Video Games Chronicles praised the game as the most "visually and aurally impressive" Sonic game to date, and Shacknews described the visuals of Frontiers as "stunning". IGN and VentureBeat pointed out issues with technical limitations causing large objects to pop into view, disrupting immersion and diminishing the overall polish of the game.

The soundtrack received positive responses. Push Square stated that Frontiers may have "the best soundtrack in the series", praising its lo-fi and rock themes. Writing for Game Informer, Brian Shea praised the music and felt that it contributed to some memorable moments in the game. GameSpot described the music as calming and solemn, comparing it to Breath of the Wild. Shacknews described the soundtrack as "phenomenal", with the boss battle music being a standout.

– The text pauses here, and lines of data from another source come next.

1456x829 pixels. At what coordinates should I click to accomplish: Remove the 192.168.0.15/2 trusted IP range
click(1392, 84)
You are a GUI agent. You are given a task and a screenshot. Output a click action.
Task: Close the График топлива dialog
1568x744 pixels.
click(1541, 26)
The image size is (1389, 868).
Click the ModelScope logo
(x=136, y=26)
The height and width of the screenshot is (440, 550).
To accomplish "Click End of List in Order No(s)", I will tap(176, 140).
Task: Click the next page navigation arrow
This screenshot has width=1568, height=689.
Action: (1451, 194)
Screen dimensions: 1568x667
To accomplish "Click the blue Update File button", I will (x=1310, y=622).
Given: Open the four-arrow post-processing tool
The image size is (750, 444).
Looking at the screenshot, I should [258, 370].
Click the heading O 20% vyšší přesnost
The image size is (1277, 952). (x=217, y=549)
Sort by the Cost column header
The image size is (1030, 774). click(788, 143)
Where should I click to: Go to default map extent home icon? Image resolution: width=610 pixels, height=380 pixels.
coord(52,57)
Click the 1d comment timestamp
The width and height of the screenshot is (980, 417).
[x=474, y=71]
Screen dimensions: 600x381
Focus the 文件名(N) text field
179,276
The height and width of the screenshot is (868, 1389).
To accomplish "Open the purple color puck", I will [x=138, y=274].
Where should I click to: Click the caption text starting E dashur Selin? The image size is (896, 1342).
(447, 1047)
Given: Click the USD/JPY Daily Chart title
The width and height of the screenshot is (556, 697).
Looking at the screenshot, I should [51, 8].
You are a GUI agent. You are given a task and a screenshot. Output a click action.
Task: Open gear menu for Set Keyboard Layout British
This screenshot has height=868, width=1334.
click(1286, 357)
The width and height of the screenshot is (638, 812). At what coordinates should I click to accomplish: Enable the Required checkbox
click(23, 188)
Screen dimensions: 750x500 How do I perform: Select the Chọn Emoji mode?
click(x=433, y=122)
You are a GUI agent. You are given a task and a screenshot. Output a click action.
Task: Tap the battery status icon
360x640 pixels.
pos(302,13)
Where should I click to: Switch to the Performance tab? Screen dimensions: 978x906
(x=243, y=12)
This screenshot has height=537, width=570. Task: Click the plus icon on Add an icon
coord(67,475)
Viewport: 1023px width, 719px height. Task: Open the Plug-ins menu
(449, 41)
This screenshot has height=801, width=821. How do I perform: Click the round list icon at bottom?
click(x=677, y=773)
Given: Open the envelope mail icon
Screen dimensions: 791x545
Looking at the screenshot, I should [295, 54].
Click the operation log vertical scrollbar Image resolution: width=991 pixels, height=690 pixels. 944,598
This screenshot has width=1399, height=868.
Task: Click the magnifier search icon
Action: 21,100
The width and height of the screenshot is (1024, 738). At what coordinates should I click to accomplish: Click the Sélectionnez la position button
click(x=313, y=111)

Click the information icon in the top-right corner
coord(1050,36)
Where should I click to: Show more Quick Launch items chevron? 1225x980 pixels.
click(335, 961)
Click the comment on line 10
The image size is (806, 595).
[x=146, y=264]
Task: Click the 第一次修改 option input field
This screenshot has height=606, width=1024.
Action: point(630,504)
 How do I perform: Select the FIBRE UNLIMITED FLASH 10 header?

Sonic Frontiers was well received by Sonic fans. The Washington Post wrote that many enjoyed its controls, emphasis on freedom, story, references to prior Sonic games, and soundtrack. In its first weeks of release, Frontiers amassed over 9,000 reviews on Steam, 95% of which were positive. It also set the record for the largest number of concurrent players for a Sonic game on Steam, surpassing the record held by Sonic Mania.

Aggregate score
| Aggregator | Score |
|---|---|
| Metacritic | 69/100 (NS) 75/100 (PC) 75/100 (PS4) 70/100 (PS5) 61/100 (XSXS) |

Review scores
| Publication | Score |
|---|---|
| Destructoid | 7/10 |
| Digital Trends | 1/5 |
| Game Informer | 7.8/10 |
| GameSpot | 7/10 |
| IGN | 7/10 |
| Nintendo Life | 4/10 |
| Push Square | 8/10 |
| Shacknews | 9/10 |
| VentureBeat | 4/5 |
| Video Games Chronicle | 4/5 |

===Sales===
The Nintendo Switch version of Sonic Frontiers was the fourth best-selling retail game during its first week of release in Japan, with 26,067 physical copies being sold. The PlayStation 5 version was the seventh best-selling retail game in the country throughout the same week, selling 11,111 physical copies. The PlayStation 4 version sold 9,098 physical copies and was the eighth best-selling retail game of the week in Japan, totaling 46,276 copies and outselling God of War Ragnarök. In the United States, Sonic Frontiers was the fourth best-selling game of November overall, and the 16th best-selling game of the year. On December 12, 2022, Sega announced that Frontiers had sold over 2.5 million copies worldwide, and would later announce that worldwide sales had surpassed 3.2 million copies in March 2023, 3.5 million by May 2023 and 4.5 million by 2025. In August 2026, it was reported that the game had sold 5 million copies.

===Accolades===
Sonic Frontiers was nominated in the Players' Voice category at The Game Awards 2022, but lost to Genshin Impact. At the 2023 Japan Game Awards, it was one of eleven titles to receive an "Award for Excellence".

===Legacy===
A location from the game, Chaos Island, features as a playable area in Shadow Generations. Sage, a character introduced in Frontiers, is a playable racer, as well as Kronos Island and Cyber Space as tracks, in Sonic Racing: CrossWorlds.